Piracy, borrowing, theft

Yesterday, a discussion about illegal e-book downloads exploded on Twitter. Some of the comments were illuminating, others sanctimonious, still others plain illogical. It makes for frustrating reading. (You can find the unedited discussion here.)

In brief, though, lots of readers appear to believe that illegal downloads are “like a library card on the Internet”. There are lots of problems with this assumption and today I’m just going to pick at the 3 most basic:

1. Libraries buy books and lend them as a community service (paid for with your taxes). “Free ebook” sites steal books for personal profit.

2. When you borrow a library book, you agree to return it after a short period. You are under no obligation to return a stolen ebook.

3. Authors are paid for their work when libraries buy their books. Authors earn nothing from pirated ebooks.

Basically, downloading illegal copies of ebooks is theft. Authors who can’t get paid for their work may soon be out of work. Publishers who can’t earn back the cost of producing books may reduce the number of books they publish.
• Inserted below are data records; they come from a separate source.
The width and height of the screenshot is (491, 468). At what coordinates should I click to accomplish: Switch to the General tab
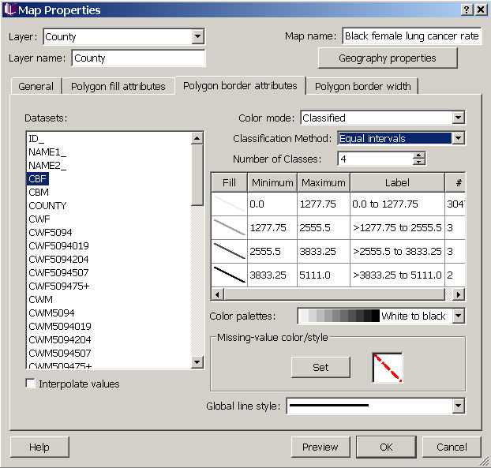pyautogui.click(x=36, y=86)
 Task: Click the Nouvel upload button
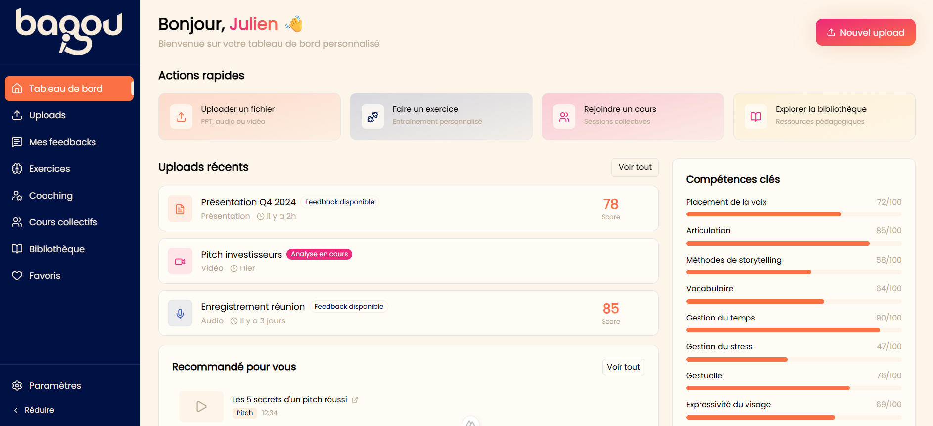point(865,33)
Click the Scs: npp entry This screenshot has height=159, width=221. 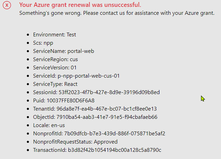43,43
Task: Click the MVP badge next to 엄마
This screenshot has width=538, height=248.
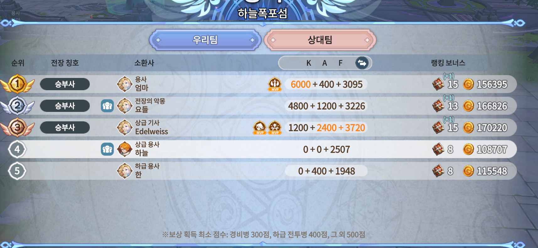Action: click(275, 84)
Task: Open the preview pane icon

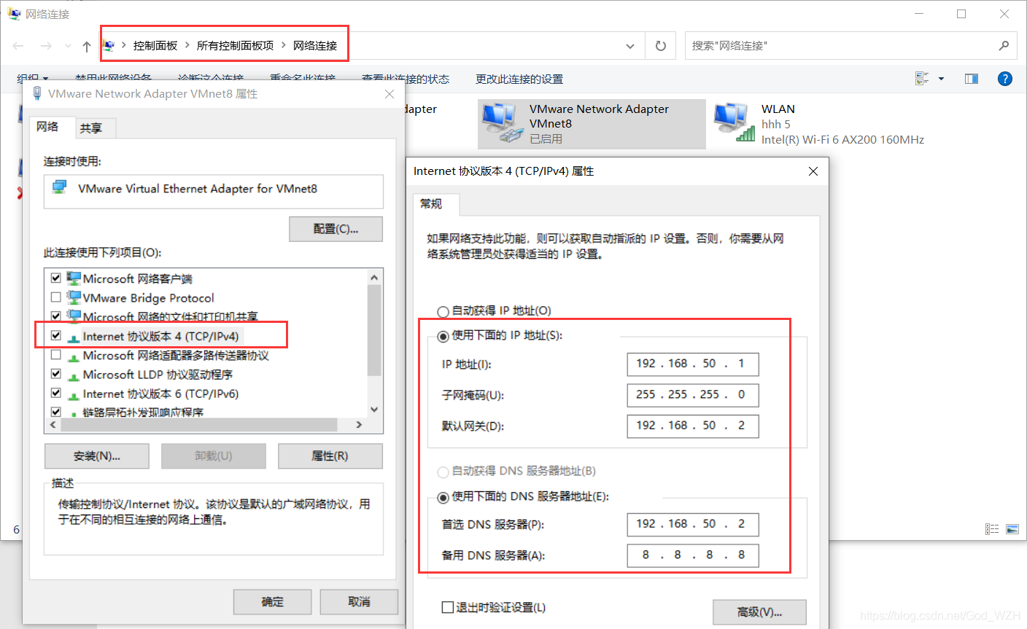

This is extremely simplistic, of course, and I hope you don’t feel personally patronized. But for much of yesterday’s Twitter discussion, this was the level of discourse and so I started with the basics.

And now I’m tired, and jaded, and these specious comparisons of book-thieves to librarians make me want to soothe my spirit at a real library: one with ebooks and traditional books, one staffed by smart, bookish people with plenty of great recommendations, one that’s a vibrant part of my community. I hope you’ll join me.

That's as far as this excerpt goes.